Aim of the task -> Lines from the records below that contain the word "computer" are to be copied out.

(Saved data entries)
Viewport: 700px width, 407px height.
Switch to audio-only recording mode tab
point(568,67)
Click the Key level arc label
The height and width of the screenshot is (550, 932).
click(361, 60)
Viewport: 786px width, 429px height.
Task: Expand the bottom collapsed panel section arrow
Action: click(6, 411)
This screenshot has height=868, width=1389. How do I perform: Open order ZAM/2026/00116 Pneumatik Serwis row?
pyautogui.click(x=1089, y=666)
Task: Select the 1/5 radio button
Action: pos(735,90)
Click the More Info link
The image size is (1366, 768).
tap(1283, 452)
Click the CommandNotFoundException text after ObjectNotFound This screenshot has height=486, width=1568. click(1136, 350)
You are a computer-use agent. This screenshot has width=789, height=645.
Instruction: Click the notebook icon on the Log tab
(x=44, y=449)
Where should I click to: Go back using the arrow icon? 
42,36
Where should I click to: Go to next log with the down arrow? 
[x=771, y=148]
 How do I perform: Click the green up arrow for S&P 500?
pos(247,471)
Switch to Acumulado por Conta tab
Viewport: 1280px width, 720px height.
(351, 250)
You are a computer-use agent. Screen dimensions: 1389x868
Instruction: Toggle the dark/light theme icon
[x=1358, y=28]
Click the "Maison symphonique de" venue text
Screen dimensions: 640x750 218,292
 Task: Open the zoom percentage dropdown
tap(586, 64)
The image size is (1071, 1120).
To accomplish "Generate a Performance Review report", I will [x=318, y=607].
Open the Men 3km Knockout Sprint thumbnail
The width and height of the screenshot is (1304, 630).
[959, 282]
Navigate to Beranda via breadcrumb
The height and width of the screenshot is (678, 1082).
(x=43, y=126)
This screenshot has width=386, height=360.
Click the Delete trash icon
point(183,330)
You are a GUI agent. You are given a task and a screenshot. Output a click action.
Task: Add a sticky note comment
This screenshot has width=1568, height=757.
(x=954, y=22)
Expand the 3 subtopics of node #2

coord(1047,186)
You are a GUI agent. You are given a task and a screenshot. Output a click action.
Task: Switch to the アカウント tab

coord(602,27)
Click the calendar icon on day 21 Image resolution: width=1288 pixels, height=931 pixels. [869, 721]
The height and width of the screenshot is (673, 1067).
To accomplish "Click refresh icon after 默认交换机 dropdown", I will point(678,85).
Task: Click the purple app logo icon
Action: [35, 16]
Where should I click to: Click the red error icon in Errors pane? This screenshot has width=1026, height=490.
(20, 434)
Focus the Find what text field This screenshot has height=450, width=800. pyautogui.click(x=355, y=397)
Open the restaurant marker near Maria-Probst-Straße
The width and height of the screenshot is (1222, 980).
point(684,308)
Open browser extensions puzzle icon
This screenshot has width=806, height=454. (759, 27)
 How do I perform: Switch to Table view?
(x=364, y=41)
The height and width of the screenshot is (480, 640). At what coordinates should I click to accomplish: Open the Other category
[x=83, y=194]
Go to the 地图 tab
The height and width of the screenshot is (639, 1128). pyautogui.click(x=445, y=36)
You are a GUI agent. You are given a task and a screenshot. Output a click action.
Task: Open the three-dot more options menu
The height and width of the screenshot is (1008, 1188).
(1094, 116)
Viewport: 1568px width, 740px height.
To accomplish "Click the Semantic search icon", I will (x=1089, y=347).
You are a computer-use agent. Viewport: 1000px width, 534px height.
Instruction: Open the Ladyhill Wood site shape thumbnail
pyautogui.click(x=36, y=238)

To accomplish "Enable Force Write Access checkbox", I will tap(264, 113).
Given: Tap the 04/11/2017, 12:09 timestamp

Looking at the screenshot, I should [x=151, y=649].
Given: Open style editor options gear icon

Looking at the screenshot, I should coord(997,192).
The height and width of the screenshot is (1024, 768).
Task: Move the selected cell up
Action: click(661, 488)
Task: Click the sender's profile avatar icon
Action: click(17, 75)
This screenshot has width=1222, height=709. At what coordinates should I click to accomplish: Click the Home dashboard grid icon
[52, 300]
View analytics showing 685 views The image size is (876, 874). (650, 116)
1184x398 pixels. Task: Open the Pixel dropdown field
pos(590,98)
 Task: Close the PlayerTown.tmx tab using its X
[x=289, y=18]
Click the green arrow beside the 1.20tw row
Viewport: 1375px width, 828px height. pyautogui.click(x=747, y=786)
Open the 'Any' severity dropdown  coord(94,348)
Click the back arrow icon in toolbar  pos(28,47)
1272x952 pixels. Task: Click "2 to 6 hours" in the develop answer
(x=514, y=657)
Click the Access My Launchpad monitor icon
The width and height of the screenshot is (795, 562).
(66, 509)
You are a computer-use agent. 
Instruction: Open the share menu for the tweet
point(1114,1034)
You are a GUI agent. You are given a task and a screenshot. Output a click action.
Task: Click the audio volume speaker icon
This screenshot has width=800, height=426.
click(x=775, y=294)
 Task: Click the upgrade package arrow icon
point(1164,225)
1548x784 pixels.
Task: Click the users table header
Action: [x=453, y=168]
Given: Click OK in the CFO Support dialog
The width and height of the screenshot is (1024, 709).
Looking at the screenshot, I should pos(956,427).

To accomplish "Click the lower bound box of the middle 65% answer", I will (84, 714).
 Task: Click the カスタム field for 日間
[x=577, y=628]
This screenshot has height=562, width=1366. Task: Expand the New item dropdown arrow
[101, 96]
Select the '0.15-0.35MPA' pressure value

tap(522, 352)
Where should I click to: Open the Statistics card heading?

Answer section ->
You are a computer-use agent. This screenshot has width=789, height=645.
You are a computer-use agent. Screen dimensions: 1389x868
You are a computer-use agent. Viewport: 1000px width, 534px height.
You are a computer-use agent. 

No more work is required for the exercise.